IMF offers Zimbabwe loan, but finance minister says no
Harare - The International Monetary Fund said Friday it had allocated a 510 million dollar loan to Zimbabwe, but finance minister Tendai Biti said the government cannot afford to take the loan.
The allocation follows an agreement by the G20 group of the world's leading economies in April to increase to US$750 billion the IMFs support to economies stricken by the world recession.
But Biti told German Press Agency dpa: "It's not a grant, its a loan. It attracts interest.

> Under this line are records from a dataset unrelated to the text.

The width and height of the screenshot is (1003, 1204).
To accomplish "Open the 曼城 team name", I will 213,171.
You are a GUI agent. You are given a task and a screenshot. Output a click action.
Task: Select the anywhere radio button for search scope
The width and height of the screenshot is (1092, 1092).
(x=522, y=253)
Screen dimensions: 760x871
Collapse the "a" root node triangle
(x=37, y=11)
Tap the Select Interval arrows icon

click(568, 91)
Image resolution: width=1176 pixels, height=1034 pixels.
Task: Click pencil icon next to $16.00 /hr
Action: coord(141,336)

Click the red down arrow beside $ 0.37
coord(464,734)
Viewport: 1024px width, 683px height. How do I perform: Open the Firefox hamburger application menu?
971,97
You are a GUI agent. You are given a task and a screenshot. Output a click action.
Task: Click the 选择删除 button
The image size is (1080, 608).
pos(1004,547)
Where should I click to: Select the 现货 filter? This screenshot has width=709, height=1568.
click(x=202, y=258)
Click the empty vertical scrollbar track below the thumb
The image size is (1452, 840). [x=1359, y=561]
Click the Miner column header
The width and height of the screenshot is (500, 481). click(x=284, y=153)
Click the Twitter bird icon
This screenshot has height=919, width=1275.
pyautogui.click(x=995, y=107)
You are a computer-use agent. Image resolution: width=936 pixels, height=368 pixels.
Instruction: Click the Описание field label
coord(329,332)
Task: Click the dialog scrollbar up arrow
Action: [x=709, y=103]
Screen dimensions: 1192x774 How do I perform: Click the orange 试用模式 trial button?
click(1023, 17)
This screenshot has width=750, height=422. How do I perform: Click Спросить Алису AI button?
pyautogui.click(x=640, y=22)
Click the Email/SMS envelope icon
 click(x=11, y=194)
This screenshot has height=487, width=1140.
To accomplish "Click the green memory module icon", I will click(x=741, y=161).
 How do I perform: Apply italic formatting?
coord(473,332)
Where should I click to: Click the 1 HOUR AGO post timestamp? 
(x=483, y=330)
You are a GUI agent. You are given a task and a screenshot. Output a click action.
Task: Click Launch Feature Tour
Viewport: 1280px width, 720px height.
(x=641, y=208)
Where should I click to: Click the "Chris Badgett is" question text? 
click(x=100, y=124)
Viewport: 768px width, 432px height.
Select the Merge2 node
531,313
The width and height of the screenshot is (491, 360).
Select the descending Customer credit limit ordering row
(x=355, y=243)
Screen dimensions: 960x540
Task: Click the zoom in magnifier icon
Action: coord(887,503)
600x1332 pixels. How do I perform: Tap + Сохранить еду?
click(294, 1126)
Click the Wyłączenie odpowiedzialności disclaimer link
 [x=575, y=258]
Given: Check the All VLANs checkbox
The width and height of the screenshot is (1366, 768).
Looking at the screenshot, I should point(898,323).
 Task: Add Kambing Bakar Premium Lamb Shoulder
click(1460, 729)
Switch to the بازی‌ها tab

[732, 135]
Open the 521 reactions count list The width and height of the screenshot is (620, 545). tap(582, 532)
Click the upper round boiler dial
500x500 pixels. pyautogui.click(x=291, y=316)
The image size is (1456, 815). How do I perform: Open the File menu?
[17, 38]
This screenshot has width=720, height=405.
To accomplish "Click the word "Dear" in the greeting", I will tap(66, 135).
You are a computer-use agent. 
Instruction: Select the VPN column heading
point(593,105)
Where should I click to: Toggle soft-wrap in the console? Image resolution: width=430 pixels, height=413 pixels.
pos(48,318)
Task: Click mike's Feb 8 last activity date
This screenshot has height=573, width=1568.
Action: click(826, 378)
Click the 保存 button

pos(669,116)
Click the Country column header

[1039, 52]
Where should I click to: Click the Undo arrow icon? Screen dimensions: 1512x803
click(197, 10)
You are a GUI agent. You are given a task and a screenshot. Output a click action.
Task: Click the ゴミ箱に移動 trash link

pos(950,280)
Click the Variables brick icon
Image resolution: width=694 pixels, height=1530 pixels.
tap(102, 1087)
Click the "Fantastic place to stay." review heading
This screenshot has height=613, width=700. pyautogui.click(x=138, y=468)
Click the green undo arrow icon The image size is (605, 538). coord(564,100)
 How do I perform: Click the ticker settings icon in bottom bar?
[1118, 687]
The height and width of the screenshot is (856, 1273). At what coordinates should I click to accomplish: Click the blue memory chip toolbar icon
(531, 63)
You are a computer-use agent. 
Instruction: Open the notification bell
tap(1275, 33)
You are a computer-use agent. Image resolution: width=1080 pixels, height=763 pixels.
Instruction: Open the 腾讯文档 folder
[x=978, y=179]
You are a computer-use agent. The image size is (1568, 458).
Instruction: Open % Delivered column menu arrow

"We would be contracting debt when our balance of payments and our debt burden is very fragile. We have less than US$2 million in import reserves. Our arrears account for 150 percent of gross domestic product.
"There is no way we can take that (loan) up in the context of the arrears and the deficit. It would be very imprudent."
A spokesman for the IMF said that 400 million dollars of the allocation had already been paid into Zimbabwe's account, and there was "no conditionality" attached to it.
However, the second portion of the loan of US$ 110 million would be "escrowed until Zimbabwe meets its arrears" of 139 million dollars.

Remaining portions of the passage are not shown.